My Goodreads Rating: 2 of 5 stars
A good science writer must combine the dry precision of a mathematician with the relaxed storytelling of grandpa. Error too much on the side of the mathematician and you produce an unmotivated collection of facts that is about as fun to read as a 1960s computer punch card. Error too much on the side of grandpa and you leave your reader stealthily checking his watch and wandering when you will return from yet another sidetrack on the merits of the seat cushion textiles used in pre-1973 Chevys and get back to your main point.
In his Wisdom of the Hive, Seeley struck this balance perfectly, balancing a brilliant overview of all that is known on the foraging behaviors and allocation of workers in honeybee colonies with informative discussions on the methods and motivations behind the seminal experiments.
In “Honeybee Democracy” however, Seeley errors a bit too much on the side of grandpa. The first eight chapters of this book are bloated with anthropomorphic speculation on the inner lives of bees, gushing commentary on the brilliance and diligence of Seeley’s colleagues, and various anecdotes unrelated to his experiments. The admittedly interesting results and experiments on how honeybees select their new hive locations could easily have been summarized in a magazine article but instead are spread thinly over 200 pages of stealthy watch-checking and anxious squirming.

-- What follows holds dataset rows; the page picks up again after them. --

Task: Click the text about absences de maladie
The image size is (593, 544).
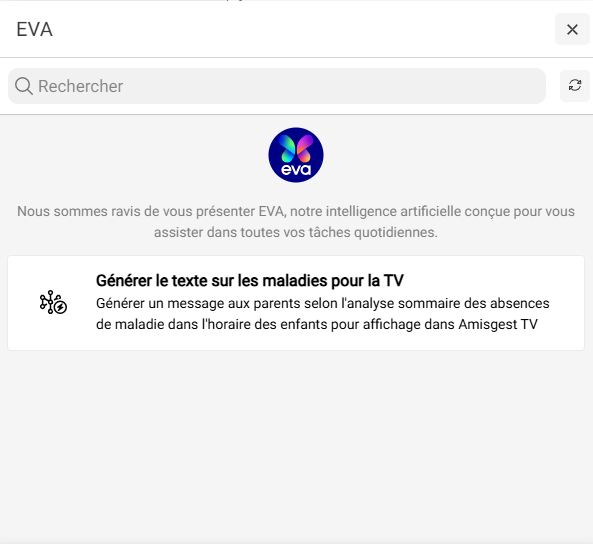Action: [x=322, y=314]
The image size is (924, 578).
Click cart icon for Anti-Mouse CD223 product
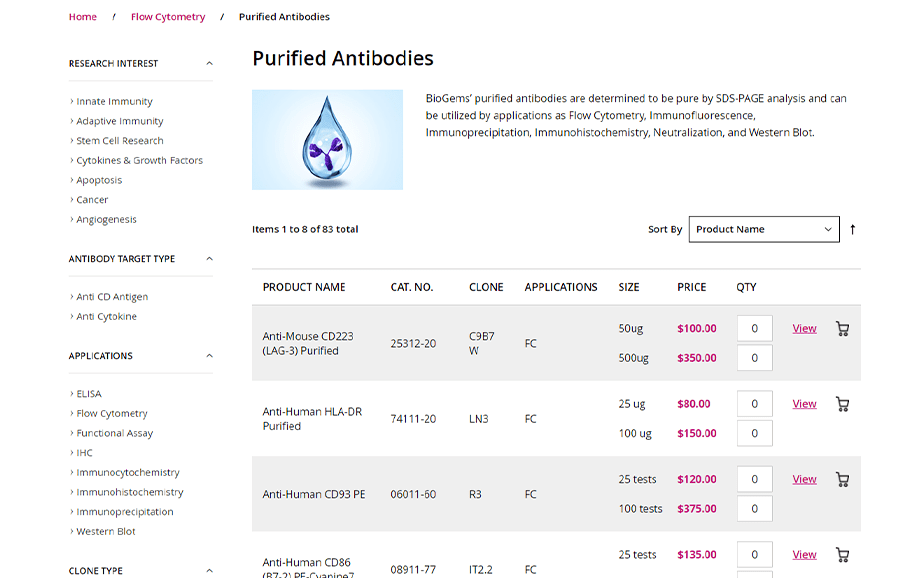coord(842,329)
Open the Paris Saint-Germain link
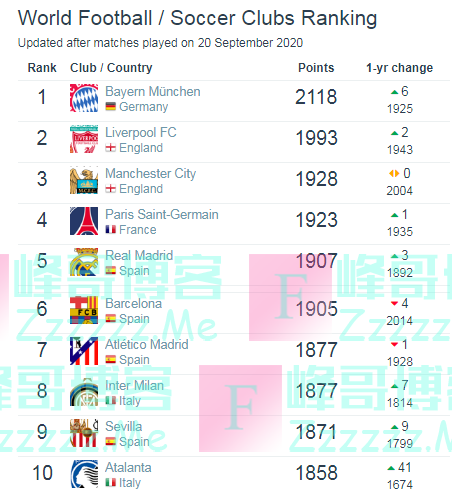 (x=162, y=214)
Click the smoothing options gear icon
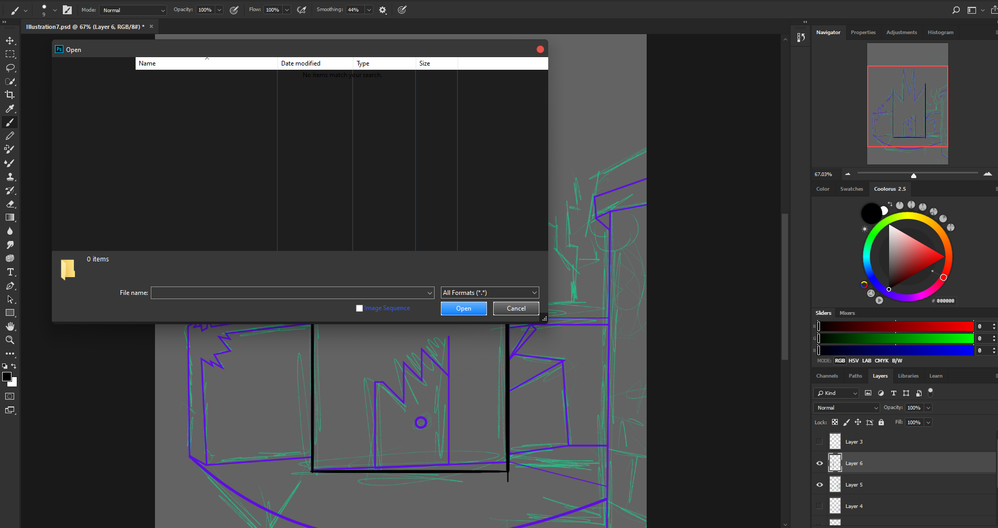Image resolution: width=998 pixels, height=528 pixels. 382,10
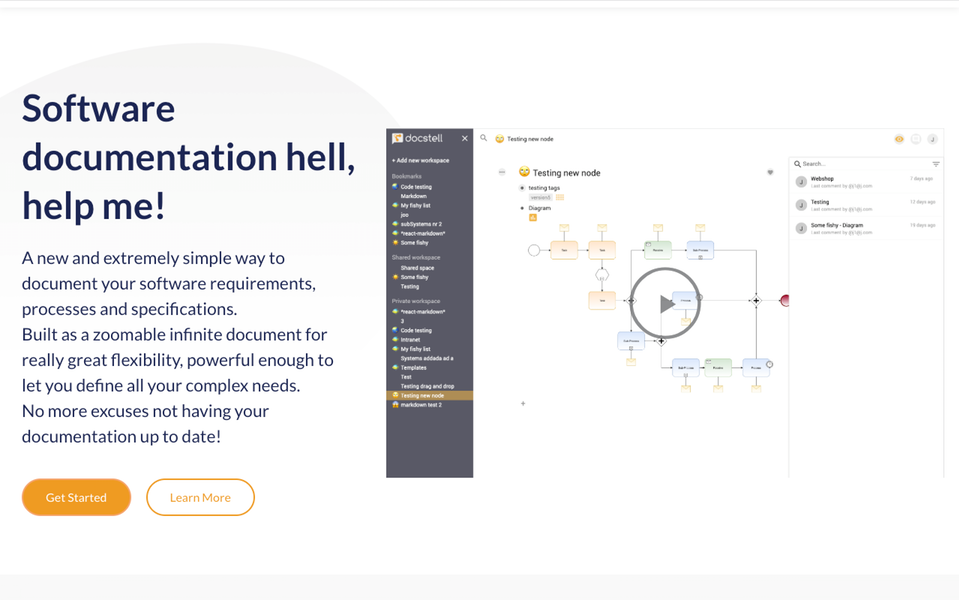Click the emoji next to the Testing new node heading
The width and height of the screenshot is (959, 600).
[524, 171]
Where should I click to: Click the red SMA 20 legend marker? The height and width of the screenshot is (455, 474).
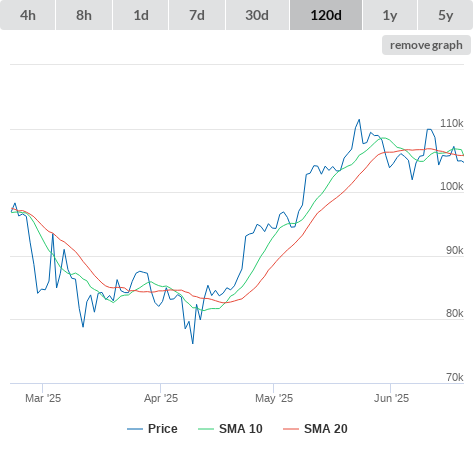pyautogui.click(x=291, y=429)
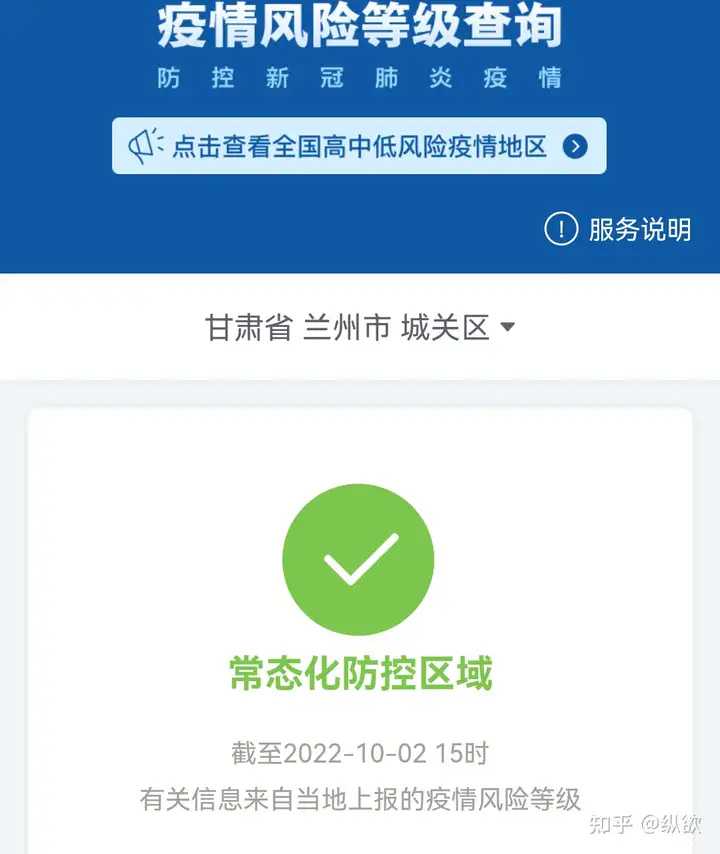Select the 兰州市 city selector

347,328
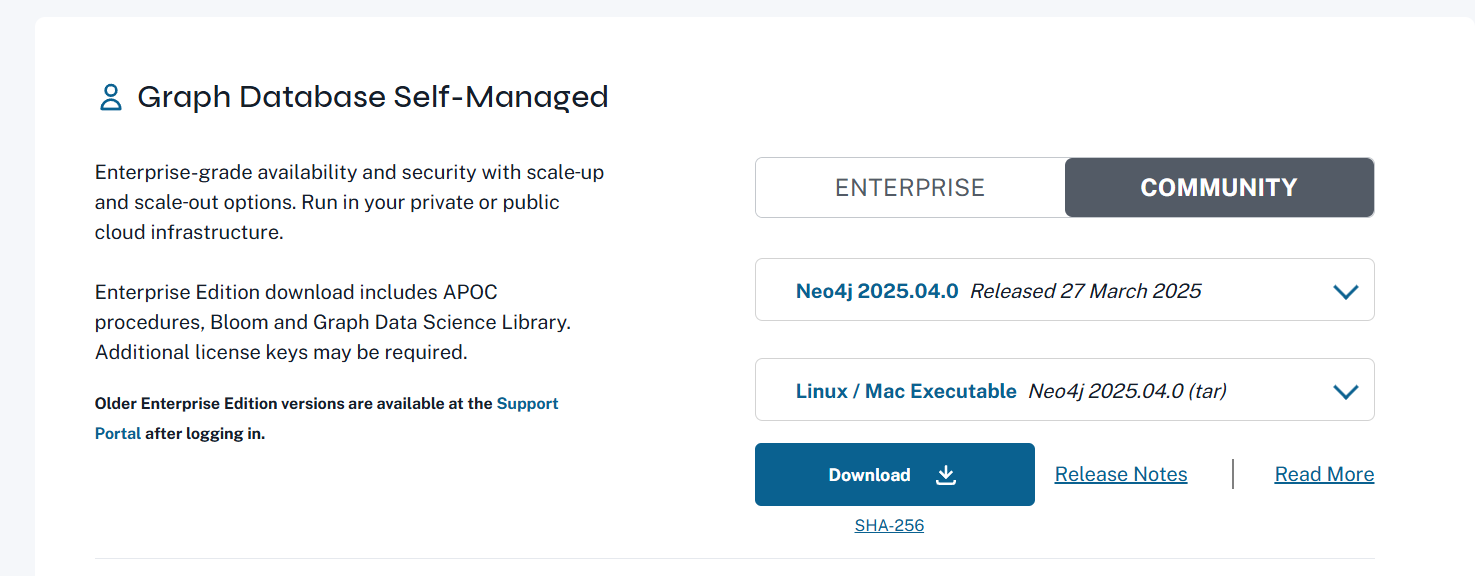Switch to the ENTERPRISE edition tab
1475x576 pixels.
click(x=910, y=188)
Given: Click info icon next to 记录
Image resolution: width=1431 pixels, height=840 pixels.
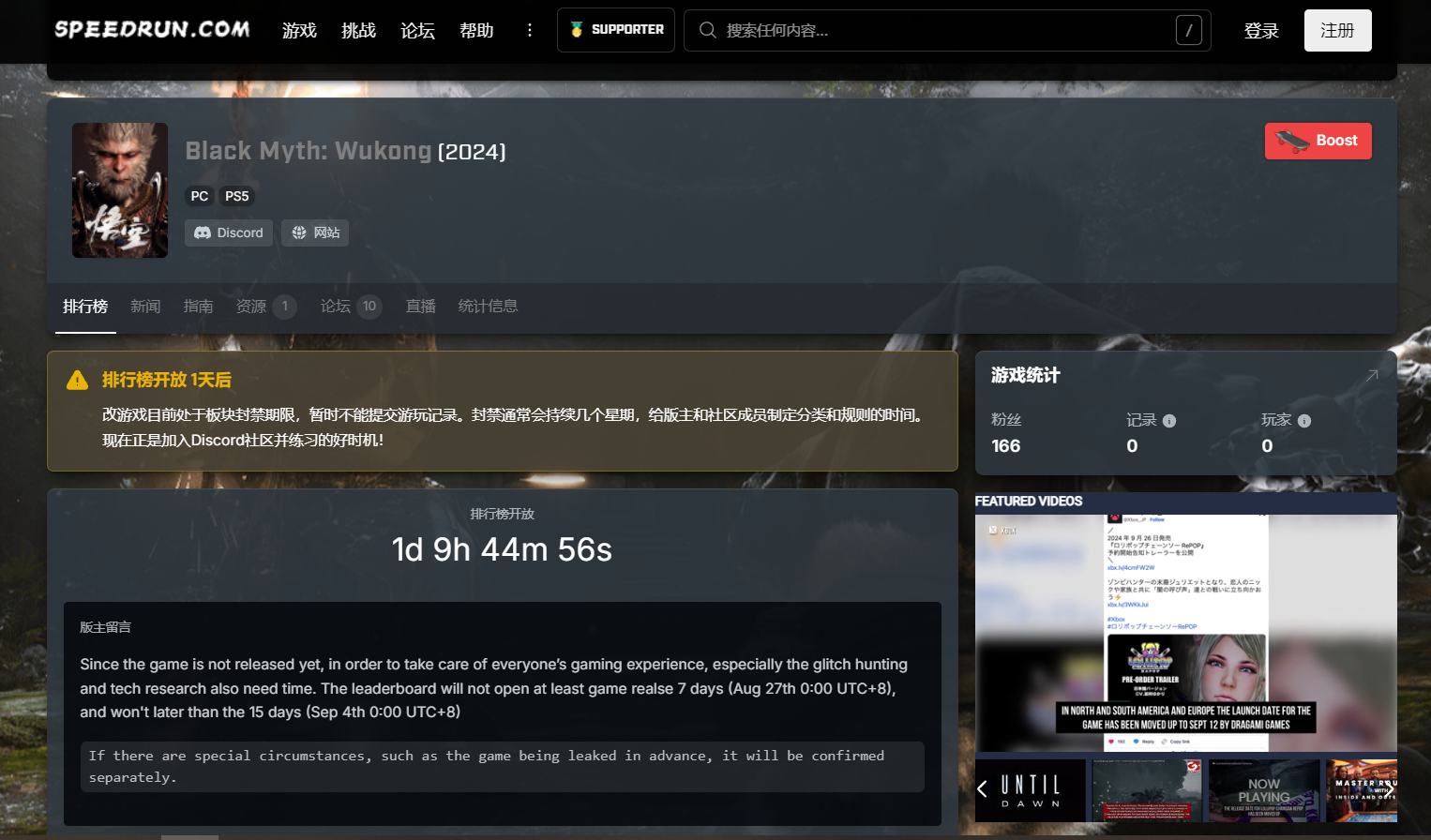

That said, the last two sections shine. Chapter 9 covers a lucid analogy between honeybee home selection and the neuroscience of primate decision-making. The underlying message is clear: replace bees with neurons and the mathematical principles behind the two systems are tantalizingly similar. Though I mentioned it in my review on Wisdom of the Hive, I echo: neuroscientists and entomologists would do wise to start throwing parties together. The computational problems faced by social insects and neural networks are often very similar and if Nature is as clever as we credit her for, then she has likely recycled her best evolutionary solutions.
Chapter 10 concludes the book with an insightful overview of lessons on effective group decision-making that Seeley has borrowed from his bee friends. While I usually find these extrapolations to human behavior cringeworthy (for the last time Deepak Chopra, special relativity and quantum mechanics do not imply that all viewpoints are equally valid and all of the Earth’s creatures are connected by a magical consciousness field), Seeley’s suggestions are well-motivated by his studies of bees and genuinely helpful for human groups. He advises that groups  be composed of individuals with mutual respect and shared interests (to unify goals and enable discussion),  led by a leader who acts as mediator rather than driver of discussion (to avoid Bush administration-like kowtowing),  initially seek diverse proposals independently generated by group members (to ensure that all potentially useful ideas are laid on the table),  aggregate group knowledge through debate (to enable each group member to make an informed and ideally independent decision), and  to anonymously survey the group opinion often (to effectively identify contentious decisions and accelerate convergence once a clear winning proposal begins to emerge). I found the most interesting feature of honeybee home selection to be that bees “advertising” a new home site do not directly recruit the support of their fellow bees; instead they recruit their independent assessment. That is, recruited bees play the role of skeptic, examine the candidate home site for themselves, and perform an assessment that is independent of the initial enthusiasm conveyed by the original advertising bee. Seeley is (rightfully) emphatic in his discussion of lessons - that a certain level of independence among the members of a group is essential to effective decision-making.
Seeley also includes a very brief but fascinating review on the concept of “signal ritualization” in the context of bee behavior (I first encountered this concept in the work of theoretical biologists Maturana and Varela). The idea is that evolution may sometimes seize upon an incidental action and modify it to produce an intentional signal over time. The example Seeley offers is the “buzz-run signal.” In order to prepare for flight, a bee must rub its wings together. Thus, wing buzzing is a natural indicator of impending bee flight. Yet bees have even learned to buzz their wings without flying in order to encourage other bees to prepare for a group takeoff. In other words, buzzing has been “ritualized” from an incidental predictor of flight in the buzzing bee to a signal encouraging flight in nearby bees.
Two questions I have for any entomologists that happen to stumble across this review. One, in light of Seeley’s suggestion that honeybee colonies have responses resembling metabolism and immune responses, I am curious whether colonies also exhibit behaviors analogous to aging and learning? Two, Seeley mentions that the number of dance circuits in a waggle run reflects the quality of the advertised home site, but have any studies probed whether rate and duration of waggle runs serve as separate channels of information?
In conclusion, if you are considering reading this book, I suggest replacing the first eight chapters with Wisdom of the Hive and then reading the last two chapters of “Honeybee Democracy” for their fascinating connections to neuroscience and human group decision-making.